Locate, in the data below, the line that contains "Click the Google Gemma" and the line that contains "Click the барлық сүзгілерді арылту link"; reproduce exactly those two lines and every line between them, nothing more.

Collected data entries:
___
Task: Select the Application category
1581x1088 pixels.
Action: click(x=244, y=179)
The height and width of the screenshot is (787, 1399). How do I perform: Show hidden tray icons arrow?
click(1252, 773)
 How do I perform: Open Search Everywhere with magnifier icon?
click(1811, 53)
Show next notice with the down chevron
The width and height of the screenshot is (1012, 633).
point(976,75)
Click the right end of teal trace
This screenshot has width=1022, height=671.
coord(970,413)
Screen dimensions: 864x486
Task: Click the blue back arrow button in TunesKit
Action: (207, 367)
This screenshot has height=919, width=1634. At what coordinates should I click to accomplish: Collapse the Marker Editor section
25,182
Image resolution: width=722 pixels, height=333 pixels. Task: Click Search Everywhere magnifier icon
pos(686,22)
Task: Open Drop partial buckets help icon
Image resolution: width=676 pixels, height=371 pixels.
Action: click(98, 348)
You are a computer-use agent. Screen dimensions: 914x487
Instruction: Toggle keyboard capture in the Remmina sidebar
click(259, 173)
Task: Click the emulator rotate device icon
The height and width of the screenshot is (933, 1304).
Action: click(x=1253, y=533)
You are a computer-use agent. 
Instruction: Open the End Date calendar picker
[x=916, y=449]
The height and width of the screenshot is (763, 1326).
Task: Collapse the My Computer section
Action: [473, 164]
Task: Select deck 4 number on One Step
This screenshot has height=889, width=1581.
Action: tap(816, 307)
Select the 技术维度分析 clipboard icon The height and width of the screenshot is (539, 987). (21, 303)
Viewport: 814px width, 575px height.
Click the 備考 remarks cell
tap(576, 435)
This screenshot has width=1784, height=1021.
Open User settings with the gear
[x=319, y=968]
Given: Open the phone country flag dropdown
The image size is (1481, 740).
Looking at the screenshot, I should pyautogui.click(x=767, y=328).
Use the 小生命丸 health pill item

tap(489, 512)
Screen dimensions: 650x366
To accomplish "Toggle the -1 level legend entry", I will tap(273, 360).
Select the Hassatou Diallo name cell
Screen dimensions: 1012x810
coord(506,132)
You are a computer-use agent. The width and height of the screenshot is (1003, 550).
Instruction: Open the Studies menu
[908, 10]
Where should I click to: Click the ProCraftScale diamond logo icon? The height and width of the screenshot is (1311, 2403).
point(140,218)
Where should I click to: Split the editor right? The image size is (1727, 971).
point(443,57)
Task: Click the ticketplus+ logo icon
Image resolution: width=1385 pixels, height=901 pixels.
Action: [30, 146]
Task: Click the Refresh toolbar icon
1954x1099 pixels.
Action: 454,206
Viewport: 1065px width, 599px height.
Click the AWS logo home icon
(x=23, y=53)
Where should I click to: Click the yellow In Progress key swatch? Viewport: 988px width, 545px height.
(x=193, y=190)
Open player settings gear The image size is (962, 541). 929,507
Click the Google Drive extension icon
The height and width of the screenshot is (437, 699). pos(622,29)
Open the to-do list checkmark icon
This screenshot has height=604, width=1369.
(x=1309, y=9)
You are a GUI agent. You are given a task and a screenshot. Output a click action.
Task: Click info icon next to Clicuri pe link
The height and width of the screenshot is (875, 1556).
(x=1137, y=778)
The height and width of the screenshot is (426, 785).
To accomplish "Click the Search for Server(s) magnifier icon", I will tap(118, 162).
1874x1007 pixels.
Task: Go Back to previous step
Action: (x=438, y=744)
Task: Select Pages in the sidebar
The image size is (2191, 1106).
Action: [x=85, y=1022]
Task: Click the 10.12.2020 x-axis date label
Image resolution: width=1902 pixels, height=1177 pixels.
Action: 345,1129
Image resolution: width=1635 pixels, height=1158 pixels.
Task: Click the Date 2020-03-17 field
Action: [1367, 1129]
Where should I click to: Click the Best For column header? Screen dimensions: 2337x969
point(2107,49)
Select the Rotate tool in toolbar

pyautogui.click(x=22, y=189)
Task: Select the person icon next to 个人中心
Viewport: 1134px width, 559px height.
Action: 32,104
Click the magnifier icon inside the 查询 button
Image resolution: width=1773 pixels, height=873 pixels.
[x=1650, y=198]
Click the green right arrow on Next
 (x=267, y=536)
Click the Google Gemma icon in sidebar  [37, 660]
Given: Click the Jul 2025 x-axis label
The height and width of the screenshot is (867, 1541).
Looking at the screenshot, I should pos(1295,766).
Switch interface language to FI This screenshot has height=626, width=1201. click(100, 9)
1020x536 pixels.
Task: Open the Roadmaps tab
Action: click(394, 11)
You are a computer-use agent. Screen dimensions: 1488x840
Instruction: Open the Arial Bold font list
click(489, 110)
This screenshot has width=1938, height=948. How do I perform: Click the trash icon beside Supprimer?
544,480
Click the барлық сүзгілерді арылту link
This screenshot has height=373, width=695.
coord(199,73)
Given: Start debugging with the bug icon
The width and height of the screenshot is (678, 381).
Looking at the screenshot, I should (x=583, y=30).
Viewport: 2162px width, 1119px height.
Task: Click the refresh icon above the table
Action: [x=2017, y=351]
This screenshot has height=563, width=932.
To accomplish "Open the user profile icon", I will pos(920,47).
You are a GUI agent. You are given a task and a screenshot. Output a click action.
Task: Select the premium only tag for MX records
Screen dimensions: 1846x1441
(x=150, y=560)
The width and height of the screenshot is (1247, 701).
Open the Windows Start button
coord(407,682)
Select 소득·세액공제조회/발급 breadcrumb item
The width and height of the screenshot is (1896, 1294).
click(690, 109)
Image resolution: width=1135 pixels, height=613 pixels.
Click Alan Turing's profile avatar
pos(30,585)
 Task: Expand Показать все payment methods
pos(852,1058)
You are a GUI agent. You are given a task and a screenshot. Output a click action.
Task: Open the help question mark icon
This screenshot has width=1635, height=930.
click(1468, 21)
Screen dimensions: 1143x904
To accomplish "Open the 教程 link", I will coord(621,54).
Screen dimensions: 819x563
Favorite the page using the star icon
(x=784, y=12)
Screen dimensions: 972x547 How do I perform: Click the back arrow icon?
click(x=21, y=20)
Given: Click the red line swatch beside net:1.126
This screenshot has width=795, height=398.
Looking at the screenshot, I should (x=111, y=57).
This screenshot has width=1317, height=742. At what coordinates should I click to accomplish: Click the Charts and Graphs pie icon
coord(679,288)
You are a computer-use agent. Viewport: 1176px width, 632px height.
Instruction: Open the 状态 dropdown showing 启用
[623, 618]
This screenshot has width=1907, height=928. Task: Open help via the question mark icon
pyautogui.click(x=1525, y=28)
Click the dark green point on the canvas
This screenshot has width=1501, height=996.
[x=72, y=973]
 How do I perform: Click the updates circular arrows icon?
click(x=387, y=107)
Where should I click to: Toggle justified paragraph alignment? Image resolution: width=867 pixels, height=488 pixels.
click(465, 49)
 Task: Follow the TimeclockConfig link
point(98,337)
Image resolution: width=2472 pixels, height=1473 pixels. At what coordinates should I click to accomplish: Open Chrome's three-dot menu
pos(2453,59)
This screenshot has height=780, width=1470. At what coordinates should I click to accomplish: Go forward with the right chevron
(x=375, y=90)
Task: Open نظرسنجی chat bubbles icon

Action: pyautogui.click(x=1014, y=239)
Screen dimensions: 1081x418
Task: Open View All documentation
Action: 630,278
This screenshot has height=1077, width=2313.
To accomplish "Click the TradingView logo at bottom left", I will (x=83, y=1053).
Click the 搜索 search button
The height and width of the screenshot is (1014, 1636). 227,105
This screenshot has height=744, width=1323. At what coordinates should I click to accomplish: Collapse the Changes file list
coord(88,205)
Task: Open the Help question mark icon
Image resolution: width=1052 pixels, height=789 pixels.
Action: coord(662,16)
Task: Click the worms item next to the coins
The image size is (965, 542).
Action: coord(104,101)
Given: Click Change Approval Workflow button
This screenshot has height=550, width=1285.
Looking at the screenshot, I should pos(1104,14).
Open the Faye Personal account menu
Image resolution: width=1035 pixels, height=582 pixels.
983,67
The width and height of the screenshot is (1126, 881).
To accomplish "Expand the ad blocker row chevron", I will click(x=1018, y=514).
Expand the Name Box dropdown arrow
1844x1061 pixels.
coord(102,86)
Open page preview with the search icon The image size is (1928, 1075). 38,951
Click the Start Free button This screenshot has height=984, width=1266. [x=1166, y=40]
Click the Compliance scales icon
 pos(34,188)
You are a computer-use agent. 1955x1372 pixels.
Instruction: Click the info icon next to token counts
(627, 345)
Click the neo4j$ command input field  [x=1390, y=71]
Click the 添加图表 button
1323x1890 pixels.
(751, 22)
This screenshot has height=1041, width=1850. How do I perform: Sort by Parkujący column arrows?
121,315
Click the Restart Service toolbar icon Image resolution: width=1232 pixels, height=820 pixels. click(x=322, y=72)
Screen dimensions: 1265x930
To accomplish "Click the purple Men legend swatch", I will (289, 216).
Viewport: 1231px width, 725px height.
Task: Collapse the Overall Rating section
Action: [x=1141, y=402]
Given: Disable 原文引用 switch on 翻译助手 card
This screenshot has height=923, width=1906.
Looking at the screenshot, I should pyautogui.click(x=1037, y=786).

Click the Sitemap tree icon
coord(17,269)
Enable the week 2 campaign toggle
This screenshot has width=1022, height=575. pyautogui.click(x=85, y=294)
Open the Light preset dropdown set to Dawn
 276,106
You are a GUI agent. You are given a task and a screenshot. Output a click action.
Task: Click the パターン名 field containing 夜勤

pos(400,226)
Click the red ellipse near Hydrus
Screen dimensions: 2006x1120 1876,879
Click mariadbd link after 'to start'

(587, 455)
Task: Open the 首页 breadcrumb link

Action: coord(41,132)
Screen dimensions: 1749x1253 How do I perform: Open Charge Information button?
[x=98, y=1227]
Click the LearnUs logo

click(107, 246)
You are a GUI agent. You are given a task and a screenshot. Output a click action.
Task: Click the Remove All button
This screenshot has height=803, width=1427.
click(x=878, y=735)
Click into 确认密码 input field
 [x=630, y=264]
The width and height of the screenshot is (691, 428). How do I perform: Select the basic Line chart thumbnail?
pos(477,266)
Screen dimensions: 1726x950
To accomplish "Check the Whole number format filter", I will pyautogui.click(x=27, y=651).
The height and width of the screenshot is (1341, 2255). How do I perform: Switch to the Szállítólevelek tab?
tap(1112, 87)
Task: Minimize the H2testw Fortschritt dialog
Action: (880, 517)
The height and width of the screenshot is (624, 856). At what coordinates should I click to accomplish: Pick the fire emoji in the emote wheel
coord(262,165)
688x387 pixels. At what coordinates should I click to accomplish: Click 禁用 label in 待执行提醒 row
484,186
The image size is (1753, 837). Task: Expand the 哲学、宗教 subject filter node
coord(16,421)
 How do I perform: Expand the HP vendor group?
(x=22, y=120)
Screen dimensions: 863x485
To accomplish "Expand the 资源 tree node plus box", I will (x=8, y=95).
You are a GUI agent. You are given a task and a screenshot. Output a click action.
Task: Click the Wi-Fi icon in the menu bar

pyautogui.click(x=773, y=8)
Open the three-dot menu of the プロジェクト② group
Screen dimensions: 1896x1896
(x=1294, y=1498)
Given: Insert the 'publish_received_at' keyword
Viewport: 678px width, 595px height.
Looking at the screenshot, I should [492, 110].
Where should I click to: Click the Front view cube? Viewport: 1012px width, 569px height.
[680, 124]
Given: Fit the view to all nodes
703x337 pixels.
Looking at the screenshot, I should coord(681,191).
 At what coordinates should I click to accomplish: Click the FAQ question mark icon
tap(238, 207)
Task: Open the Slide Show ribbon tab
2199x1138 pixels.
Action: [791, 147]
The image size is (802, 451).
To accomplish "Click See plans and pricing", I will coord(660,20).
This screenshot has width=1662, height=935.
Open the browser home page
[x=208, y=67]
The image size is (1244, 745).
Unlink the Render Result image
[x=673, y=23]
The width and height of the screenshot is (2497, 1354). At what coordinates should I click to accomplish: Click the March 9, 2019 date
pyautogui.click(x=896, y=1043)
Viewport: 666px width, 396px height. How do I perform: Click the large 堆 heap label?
___
◆ **SOLUTION TO THE EXERCISE**
Click the Google Gemma icon in sidebar  [37, 660]
Given: Click the Jul 2025 x-axis label
The height and width of the screenshot is (867, 1541).
Looking at the screenshot, I should pos(1295,766).
Switch interface language to FI This screenshot has height=626, width=1201. click(100, 9)
1020x536 pixels.
Task: Open the Roadmaps tab
Action: click(394, 11)
You are a computer-use agent. Screen dimensions: 1488x840
Instruction: Open the Arial Bold font list
click(489, 110)
This screenshot has width=1938, height=948. How do I perform: Click the trash icon beside Supprimer?
544,480
Click the барлық сүзгілерді арылту link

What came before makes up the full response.